The European Union Deforestation Regulation — known by its acronym, EUDR — is the most consequential piece of supply chain legislation the EU has enacted in a generation. It does something no certification scheme, voluntary commitment, or industry roundtable has done before: it makes deforestation-free sourcing a legal precondition for selling certain goods in the European market.
The regulation has been delayed, reopened, and contested. It still has not taken effect.
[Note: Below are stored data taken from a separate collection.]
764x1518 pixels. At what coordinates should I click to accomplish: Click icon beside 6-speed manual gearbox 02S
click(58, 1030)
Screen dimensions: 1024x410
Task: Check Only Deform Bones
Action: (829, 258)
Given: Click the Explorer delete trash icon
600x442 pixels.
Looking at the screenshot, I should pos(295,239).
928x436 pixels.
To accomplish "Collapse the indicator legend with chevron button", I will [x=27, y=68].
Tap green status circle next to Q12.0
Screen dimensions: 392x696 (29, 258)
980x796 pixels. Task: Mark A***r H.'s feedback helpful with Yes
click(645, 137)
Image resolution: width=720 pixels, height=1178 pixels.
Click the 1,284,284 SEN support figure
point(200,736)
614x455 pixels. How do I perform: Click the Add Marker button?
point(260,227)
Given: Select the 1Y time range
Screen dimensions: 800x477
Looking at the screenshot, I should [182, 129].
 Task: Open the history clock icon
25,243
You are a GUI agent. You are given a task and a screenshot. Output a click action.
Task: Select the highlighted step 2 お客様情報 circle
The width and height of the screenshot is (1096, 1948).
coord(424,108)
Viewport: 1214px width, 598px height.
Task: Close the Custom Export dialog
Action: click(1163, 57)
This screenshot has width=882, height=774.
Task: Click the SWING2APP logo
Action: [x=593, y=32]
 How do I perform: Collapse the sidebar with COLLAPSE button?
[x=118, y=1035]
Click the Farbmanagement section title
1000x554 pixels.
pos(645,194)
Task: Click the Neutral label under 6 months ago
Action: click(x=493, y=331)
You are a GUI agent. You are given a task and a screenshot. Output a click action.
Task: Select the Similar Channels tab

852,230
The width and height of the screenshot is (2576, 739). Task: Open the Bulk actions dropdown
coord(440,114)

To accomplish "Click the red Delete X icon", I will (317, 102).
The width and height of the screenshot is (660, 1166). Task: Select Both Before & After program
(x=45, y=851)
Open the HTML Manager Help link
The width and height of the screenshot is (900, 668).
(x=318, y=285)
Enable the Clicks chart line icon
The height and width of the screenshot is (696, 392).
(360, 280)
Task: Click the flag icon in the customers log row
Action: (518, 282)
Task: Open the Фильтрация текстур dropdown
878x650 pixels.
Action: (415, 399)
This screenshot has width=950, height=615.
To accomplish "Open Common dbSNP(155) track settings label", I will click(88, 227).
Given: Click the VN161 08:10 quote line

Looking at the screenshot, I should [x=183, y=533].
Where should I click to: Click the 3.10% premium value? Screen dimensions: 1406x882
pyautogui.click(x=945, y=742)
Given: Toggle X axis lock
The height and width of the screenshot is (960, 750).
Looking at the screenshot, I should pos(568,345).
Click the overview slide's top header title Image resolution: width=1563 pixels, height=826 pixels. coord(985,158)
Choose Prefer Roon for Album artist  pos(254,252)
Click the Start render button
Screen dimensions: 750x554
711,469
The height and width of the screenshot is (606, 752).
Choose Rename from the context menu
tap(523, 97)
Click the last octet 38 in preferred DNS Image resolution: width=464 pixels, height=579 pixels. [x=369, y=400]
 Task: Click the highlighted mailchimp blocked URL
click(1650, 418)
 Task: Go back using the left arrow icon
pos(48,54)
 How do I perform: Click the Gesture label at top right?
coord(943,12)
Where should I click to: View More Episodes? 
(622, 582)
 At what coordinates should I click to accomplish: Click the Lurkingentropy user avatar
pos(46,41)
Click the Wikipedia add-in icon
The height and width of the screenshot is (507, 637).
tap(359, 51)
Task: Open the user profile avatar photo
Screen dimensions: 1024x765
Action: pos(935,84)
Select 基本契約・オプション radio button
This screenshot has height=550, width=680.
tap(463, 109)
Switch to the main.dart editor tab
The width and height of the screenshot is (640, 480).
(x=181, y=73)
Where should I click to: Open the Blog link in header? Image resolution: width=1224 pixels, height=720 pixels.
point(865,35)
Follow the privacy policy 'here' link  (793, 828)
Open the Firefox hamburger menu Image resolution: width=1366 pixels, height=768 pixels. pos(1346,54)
But after its current implementation date, importers, traders, and large operators placing covered goods on the EU market will be legally required to prove those goods did not come from land deforested or degraded after December 31, 2020.
This is a field guide to what the regulation actually does — written for compliance officers, supply chain leads, and anyone whose business touches the seven commodities the EUDR covers.
What the EUDR covers
The regulation applies to seven commodities that the EU has identified as the largest drivers of global deforestation linked to European consumption. Each commodity is covered both in its raw form and in the products derived from it — meaning a leather handbag, a chocolate bar, and a piece of furniture all fall under the same regulatory umbrella as the cattle, cocoa, and timber that produced them.
The inclusion of derived products is what gives the regulation its real reach. A US sportswear brand placing shoeboxes on the EU market is exposed to the EUDR through pulp and paper. A German automaker is exposed through leather seat covers. A French luxury house is exposed through cattle hides in its handbags. The regulation does not care whether the company sells the commodity itself — it cares whether the commodity is embedded in what the company sells.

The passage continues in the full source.